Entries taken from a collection
+ + + +

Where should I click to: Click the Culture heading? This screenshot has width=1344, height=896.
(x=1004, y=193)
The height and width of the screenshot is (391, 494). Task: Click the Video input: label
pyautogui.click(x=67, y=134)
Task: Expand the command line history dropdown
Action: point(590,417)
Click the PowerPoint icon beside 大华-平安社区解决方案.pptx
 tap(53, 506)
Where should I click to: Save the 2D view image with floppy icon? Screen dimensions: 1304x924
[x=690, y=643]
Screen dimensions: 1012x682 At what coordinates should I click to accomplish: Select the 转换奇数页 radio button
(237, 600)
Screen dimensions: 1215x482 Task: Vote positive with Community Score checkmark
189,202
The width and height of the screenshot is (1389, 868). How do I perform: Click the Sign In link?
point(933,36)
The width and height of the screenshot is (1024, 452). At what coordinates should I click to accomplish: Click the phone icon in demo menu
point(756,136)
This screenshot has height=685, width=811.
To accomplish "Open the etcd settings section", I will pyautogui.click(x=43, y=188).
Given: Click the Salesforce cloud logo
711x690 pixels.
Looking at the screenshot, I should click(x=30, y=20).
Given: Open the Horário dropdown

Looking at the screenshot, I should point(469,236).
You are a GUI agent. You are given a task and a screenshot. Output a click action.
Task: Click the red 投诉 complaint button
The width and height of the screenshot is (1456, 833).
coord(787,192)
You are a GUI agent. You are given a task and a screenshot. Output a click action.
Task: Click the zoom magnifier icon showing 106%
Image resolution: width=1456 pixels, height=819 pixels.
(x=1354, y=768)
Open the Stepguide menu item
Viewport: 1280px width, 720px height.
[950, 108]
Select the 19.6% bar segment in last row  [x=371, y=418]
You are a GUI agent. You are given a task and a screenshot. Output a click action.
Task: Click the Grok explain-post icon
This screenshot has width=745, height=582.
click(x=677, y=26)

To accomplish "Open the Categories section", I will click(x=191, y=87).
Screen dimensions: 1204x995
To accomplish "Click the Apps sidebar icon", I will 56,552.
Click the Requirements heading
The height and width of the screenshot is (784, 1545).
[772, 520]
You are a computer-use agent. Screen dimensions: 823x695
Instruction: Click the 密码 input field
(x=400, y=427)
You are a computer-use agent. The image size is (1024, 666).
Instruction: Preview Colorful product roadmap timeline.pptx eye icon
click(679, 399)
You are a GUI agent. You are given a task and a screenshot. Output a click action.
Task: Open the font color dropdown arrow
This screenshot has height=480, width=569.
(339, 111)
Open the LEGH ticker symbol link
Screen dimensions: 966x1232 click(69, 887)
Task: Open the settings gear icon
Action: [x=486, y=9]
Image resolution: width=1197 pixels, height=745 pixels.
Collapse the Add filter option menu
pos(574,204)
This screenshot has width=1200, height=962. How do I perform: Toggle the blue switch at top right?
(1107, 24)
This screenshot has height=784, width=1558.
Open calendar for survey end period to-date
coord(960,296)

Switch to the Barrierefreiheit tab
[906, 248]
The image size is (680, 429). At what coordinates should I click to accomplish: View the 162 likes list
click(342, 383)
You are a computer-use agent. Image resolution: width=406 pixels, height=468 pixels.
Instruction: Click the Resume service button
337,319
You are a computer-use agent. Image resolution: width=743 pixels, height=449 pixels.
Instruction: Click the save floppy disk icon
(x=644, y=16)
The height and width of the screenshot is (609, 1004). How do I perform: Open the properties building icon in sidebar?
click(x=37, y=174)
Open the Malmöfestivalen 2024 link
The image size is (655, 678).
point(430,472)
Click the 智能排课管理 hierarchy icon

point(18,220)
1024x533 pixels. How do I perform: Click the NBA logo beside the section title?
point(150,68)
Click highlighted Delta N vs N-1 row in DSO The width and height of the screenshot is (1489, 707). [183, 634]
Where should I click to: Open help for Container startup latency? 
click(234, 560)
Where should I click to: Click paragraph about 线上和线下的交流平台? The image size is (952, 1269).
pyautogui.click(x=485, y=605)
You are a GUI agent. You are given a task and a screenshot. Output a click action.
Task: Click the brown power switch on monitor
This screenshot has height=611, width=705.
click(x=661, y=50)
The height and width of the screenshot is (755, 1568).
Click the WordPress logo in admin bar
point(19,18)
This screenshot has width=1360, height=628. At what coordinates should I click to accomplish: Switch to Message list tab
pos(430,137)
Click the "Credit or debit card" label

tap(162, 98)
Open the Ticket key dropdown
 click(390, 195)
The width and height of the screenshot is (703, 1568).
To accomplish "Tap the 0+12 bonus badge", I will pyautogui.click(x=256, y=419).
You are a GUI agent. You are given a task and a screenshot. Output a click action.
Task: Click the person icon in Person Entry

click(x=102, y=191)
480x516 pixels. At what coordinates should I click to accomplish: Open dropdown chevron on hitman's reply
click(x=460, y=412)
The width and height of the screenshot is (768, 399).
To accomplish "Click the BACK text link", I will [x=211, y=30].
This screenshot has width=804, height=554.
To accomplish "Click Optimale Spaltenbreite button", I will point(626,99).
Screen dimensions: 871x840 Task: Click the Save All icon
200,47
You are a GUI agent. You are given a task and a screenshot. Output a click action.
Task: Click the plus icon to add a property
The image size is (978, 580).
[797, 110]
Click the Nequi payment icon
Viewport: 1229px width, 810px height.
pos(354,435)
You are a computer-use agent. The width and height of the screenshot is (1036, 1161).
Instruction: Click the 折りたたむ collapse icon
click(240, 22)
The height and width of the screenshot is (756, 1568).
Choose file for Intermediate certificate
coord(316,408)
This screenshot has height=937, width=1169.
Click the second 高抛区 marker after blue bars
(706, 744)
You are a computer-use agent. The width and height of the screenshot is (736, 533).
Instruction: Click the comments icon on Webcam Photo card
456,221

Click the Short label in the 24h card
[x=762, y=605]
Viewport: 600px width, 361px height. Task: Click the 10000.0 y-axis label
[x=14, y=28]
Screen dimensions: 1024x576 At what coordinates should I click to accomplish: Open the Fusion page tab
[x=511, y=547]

+ + + +

What is needed is each line of the data, printed exactly.

Where should I click to: Click the Culture heading? This screenshot has width=1344, height=896.
(x=1004, y=193)
The height and width of the screenshot is (391, 494). Task: Click the Video input: label
pyautogui.click(x=67, y=134)
Task: Expand the command line history dropdown
Action: point(590,417)
Click the PowerPoint icon beside 大华-平安社区解决方案.pptx
 tap(53, 506)
Where should I click to: Save the 2D view image with floppy icon? Screen dimensions: 1304x924
[x=690, y=643]
Screen dimensions: 1012x682 At what coordinates should I click to accomplish: Select the 转换奇数页 radio button
(237, 600)
Screen dimensions: 1215x482 Task: Vote positive with Community Score checkmark
189,202
The width and height of the screenshot is (1389, 868). How do I perform: Click the Sign In link?
point(933,36)
The width and height of the screenshot is (1024, 452). At what coordinates should I click to accomplish: Click the phone icon in demo menu
point(756,136)
This screenshot has height=685, width=811.
To accomplish "Open the etcd settings section", I will pyautogui.click(x=43, y=188).
Given: Click the Salesforce cloud logo
711x690 pixels.
Looking at the screenshot, I should click(x=30, y=20).
Given: Open the Horário dropdown

Looking at the screenshot, I should point(469,236).
You are a GUI agent. You are given a task and a screenshot. Output a click action.
Task: Click the red 投诉 complaint button
The width and height of the screenshot is (1456, 833).
coord(787,192)
You are a GUI agent. You are given a task and a screenshot. Output a click action.
Task: Click the zoom magnifier icon showing 106%
Image resolution: width=1456 pixels, height=819 pixels.
(x=1354, y=768)
Open the Stepguide menu item
Viewport: 1280px width, 720px height.
[950, 108]
Select the 19.6% bar segment in last row  [x=371, y=418]
You are a GUI agent. You are given a task and a screenshot. Output a click action.
Task: Click the Grok explain-post icon
This screenshot has width=745, height=582.
click(x=677, y=26)

To accomplish "Open the Categories section", I will click(x=191, y=87).
Screen dimensions: 1204x995
To accomplish "Click the Apps sidebar icon", I will 56,552.
Click the Requirements heading
The height and width of the screenshot is (784, 1545).
[772, 520]
You are a computer-use agent. Screen dimensions: 823x695
Instruction: Click the 密码 input field
(x=400, y=427)
You are a computer-use agent. The image size is (1024, 666).
Instruction: Preview Colorful product roadmap timeline.pptx eye icon
click(679, 399)
You are a GUI agent. You are given a task and a screenshot. Output a click action.
Task: Open the font color dropdown arrow
This screenshot has height=480, width=569.
(339, 111)
Open the LEGH ticker symbol link
Screen dimensions: 966x1232 click(69, 887)
Task: Open the settings gear icon
Action: [x=486, y=9]
Image resolution: width=1197 pixels, height=745 pixels.
Collapse the Add filter option menu
pos(574,204)
This screenshot has width=1200, height=962. How do I perform: Toggle the blue switch at top right?
(1107, 24)
This screenshot has height=784, width=1558.
Open calendar for survey end period to-date
coord(960,296)

Switch to the Barrierefreiheit tab
[906, 248]
The image size is (680, 429). At what coordinates should I click to accomplish: View the 162 likes list
click(342, 383)
You are a computer-use agent. Image resolution: width=406 pixels, height=468 pixels.
Instruction: Click the Resume service button
337,319
You are a computer-use agent. Image resolution: width=743 pixels, height=449 pixels.
Instruction: Click the save floppy disk icon
(x=644, y=16)
The height and width of the screenshot is (609, 1004). How do I perform: Open the properties building icon in sidebar?
click(x=37, y=174)
Open the Malmöfestivalen 2024 link
The image size is (655, 678).
point(430,472)
Click the 智能排课管理 hierarchy icon

point(18,220)
1024x533 pixels. How do I perform: Click the NBA logo beside the section title?
point(150,68)
Click highlighted Delta N vs N-1 row in DSO The width and height of the screenshot is (1489, 707). [183, 634]
Where should I click to: Open help for Container startup latency? 
click(234, 560)
Where should I click to: Click paragraph about 线上和线下的交流平台? The image size is (952, 1269).
pyautogui.click(x=485, y=605)
You are a GUI agent. You are given a task and a screenshot. Output a click action.
Task: Click the brown power switch on monitor
This screenshot has height=611, width=705.
click(x=661, y=50)
The height and width of the screenshot is (755, 1568).
Click the WordPress logo in admin bar
point(19,18)
This screenshot has width=1360, height=628. At what coordinates should I click to accomplish: Switch to Message list tab
pos(430,137)
Click the "Credit or debit card" label

tap(162, 98)
Open the Ticket key dropdown
 click(390, 195)
The width and height of the screenshot is (703, 1568).
To accomplish "Tap the 0+12 bonus badge", I will pyautogui.click(x=256, y=419).
You are a GUI agent. You are given a task and a screenshot. Output a click action.
Task: Click the person icon in Person Entry

click(x=102, y=191)
480x516 pixels. At what coordinates should I click to accomplish: Open dropdown chevron on hitman's reply
click(x=460, y=412)
The width and height of the screenshot is (768, 399).
To accomplish "Click the BACK text link", I will [x=211, y=30].
This screenshot has width=804, height=554.
To accomplish "Click Optimale Spaltenbreite button", I will point(626,99).
Screen dimensions: 871x840 Task: Click the Save All icon
200,47
You are a GUI agent. You are given a task and a screenshot. Output a click action.
Task: Click the plus icon to add a property
The image size is (978, 580).
[797, 110]
Click the Nequi payment icon
Viewport: 1229px width, 810px height.
pos(354,435)
You are a computer-use agent. The width and height of the screenshot is (1036, 1161).
Instruction: Click the 折りたたむ collapse icon
click(240, 22)
The height and width of the screenshot is (756, 1568).
Choose file for Intermediate certificate
coord(316,408)
This screenshot has height=937, width=1169.
Click the second 高抛区 marker after blue bars
(706, 744)
You are a computer-use agent. The width and height of the screenshot is (736, 533).
Instruction: Click the comments icon on Webcam Photo card
456,221

Click the Short label in the 24h card
[x=762, y=605]
Viewport: 600px width, 361px height. Task: Click the 10000.0 y-axis label
[x=14, y=28]
Screen dimensions: 1024x576 At what coordinates should I click to accomplish: Open the Fusion page tab
[x=511, y=547]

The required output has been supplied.